WHAT YOU ARE ASKED TO DO:
An exact copy of every record below is what's needed here.

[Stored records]
##############################
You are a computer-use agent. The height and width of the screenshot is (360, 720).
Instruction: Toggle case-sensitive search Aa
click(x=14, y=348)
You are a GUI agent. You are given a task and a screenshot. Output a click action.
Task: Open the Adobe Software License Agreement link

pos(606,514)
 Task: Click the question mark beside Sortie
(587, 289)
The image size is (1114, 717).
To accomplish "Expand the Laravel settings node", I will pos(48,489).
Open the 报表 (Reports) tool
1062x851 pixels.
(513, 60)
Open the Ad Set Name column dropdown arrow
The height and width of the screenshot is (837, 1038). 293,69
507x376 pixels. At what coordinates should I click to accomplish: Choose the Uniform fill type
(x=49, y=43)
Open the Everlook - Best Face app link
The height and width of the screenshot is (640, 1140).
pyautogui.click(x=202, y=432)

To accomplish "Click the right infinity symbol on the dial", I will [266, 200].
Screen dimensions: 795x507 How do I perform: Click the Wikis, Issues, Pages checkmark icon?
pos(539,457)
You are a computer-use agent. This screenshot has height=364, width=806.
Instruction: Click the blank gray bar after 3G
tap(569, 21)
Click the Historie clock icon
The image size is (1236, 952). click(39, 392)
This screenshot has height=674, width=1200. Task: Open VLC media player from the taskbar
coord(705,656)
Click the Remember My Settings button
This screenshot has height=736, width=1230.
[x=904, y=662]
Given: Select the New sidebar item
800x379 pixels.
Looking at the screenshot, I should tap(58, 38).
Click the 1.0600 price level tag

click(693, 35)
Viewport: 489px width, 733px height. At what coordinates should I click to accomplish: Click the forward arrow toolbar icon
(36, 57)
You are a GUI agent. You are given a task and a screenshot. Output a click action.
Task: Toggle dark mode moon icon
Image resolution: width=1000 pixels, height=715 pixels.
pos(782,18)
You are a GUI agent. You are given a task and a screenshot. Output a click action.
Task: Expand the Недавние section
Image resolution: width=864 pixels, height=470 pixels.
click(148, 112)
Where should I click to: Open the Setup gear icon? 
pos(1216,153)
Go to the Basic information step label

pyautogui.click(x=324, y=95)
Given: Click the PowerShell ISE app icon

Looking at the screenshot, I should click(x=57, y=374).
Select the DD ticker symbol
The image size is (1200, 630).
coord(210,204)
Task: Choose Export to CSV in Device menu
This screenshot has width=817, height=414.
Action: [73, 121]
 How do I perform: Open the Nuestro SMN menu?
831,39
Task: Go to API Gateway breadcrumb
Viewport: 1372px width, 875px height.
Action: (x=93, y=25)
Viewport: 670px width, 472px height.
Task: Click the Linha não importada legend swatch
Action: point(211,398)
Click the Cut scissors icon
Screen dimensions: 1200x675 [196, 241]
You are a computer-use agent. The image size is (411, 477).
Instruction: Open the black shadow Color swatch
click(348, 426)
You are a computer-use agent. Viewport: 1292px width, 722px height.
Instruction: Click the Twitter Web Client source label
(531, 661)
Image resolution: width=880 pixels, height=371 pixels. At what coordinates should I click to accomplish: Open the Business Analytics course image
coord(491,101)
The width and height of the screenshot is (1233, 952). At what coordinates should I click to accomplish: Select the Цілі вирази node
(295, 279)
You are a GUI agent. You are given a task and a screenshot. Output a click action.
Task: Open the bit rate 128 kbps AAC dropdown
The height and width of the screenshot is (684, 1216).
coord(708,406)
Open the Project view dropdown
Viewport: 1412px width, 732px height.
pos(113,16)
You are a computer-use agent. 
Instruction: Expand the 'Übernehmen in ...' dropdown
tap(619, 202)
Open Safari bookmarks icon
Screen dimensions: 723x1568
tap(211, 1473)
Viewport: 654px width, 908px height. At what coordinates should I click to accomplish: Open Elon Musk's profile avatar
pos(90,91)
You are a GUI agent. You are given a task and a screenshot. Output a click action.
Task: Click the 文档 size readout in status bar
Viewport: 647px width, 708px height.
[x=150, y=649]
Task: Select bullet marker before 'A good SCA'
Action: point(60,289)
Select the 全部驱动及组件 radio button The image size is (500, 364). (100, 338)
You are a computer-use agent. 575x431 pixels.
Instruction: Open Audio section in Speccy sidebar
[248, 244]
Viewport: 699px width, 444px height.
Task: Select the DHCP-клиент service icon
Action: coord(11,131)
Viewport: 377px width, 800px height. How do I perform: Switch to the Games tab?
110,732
##############################
THE ANSWER:
You are a computer-use agent. The height and width of the screenshot is (360, 720).
Instruction: Toggle case-sensitive search Aa
click(x=14, y=348)
You are a GUI agent. You are given a task and a screenshot. Output a click action.
Task: Open the Adobe Software License Agreement link

pos(606,514)
 Task: Click the question mark beside Sortie
(587, 289)
The image size is (1114, 717).
To accomplish "Expand the Laravel settings node", I will pos(48,489).
Open the 报表 (Reports) tool
1062x851 pixels.
(513, 60)
Open the Ad Set Name column dropdown arrow
The height and width of the screenshot is (837, 1038). 293,69
507x376 pixels. At what coordinates should I click to accomplish: Choose the Uniform fill type
(x=49, y=43)
Open the Everlook - Best Face app link
The height and width of the screenshot is (640, 1140).
pyautogui.click(x=202, y=432)

To accomplish "Click the right infinity symbol on the dial", I will [266, 200].
Screen dimensions: 795x507 How do I perform: Click the Wikis, Issues, Pages checkmark icon?
pos(539,457)
You are a computer-use agent. This screenshot has height=364, width=806.
Instruction: Click the blank gray bar after 3G
tap(569, 21)
Click the Historie clock icon
The image size is (1236, 952). click(39, 392)
This screenshot has height=674, width=1200. Task: Open VLC media player from the taskbar
coord(705,656)
Click the Remember My Settings button
This screenshot has height=736, width=1230.
[x=904, y=662]
Given: Select the New sidebar item
800x379 pixels.
Looking at the screenshot, I should tap(58, 38).
Click the 1.0600 price level tag

click(693, 35)
Viewport: 489px width, 733px height. At what coordinates should I click to accomplish: Click the forward arrow toolbar icon
(36, 57)
You are a GUI agent. You are given a task and a screenshot. Output a click action.
Task: Toggle dark mode moon icon
Image resolution: width=1000 pixels, height=715 pixels.
pos(782,18)
You are a GUI agent. You are given a task and a screenshot. Output a click action.
Task: Expand the Недавние section
Image resolution: width=864 pixels, height=470 pixels.
click(148, 112)
Where should I click to: Open the Setup gear icon? 
pos(1216,153)
Go to the Basic information step label

pyautogui.click(x=324, y=95)
Given: Click the PowerShell ISE app icon

Looking at the screenshot, I should click(x=57, y=374).
Select the DD ticker symbol
The image size is (1200, 630).
coord(210,204)
Task: Choose Export to CSV in Device menu
This screenshot has width=817, height=414.
Action: [73, 121]
 How do I perform: Open the Nuestro SMN menu?
831,39
Task: Go to API Gateway breadcrumb
Viewport: 1372px width, 875px height.
Action: (x=93, y=25)
Viewport: 670px width, 472px height.
Task: Click the Linha não importada legend swatch
Action: point(211,398)
Click the Cut scissors icon
Screen dimensions: 1200x675 [196, 241]
You are a computer-use agent. The image size is (411, 477).
Instruction: Open the black shadow Color swatch
click(348, 426)
You are a computer-use agent. Viewport: 1292px width, 722px height.
Instruction: Click the Twitter Web Client source label
(531, 661)
Image resolution: width=880 pixels, height=371 pixels. At what coordinates should I click to accomplish: Open the Business Analytics course image
coord(491,101)
The width and height of the screenshot is (1233, 952). At what coordinates should I click to accomplish: Select the Цілі вирази node
(295, 279)
You are a GUI agent. You are given a task and a screenshot. Output a click action.
Task: Open the bit rate 128 kbps AAC dropdown
The height and width of the screenshot is (684, 1216).
coord(708,406)
Open the Project view dropdown
Viewport: 1412px width, 732px height.
pos(113,16)
You are a computer-use agent. 
Instruction: Expand the 'Übernehmen in ...' dropdown
tap(619, 202)
Open Safari bookmarks icon
Screen dimensions: 723x1568
tap(211, 1473)
Viewport: 654px width, 908px height. At what coordinates should I click to accomplish: Open Elon Musk's profile avatar
pos(90,91)
You are a GUI agent. You are given a task and a screenshot. Output a click action.
Task: Click the 文档 size readout in status bar
Viewport: 647px width, 708px height.
[x=150, y=649]
Task: Select bullet marker before 'A good SCA'
Action: point(60,289)
Select the 全部驱动及组件 radio button The image size is (500, 364). (100, 338)
You are a computer-use agent. 575x431 pixels.
Instruction: Open Audio section in Speccy sidebar
[248, 244]
Viewport: 699px width, 444px height.
Task: Select the DHCP-клиент service icon
Action: coord(11,131)
Viewport: 377px width, 800px height. How do I perform: Switch to the Games tab?
110,732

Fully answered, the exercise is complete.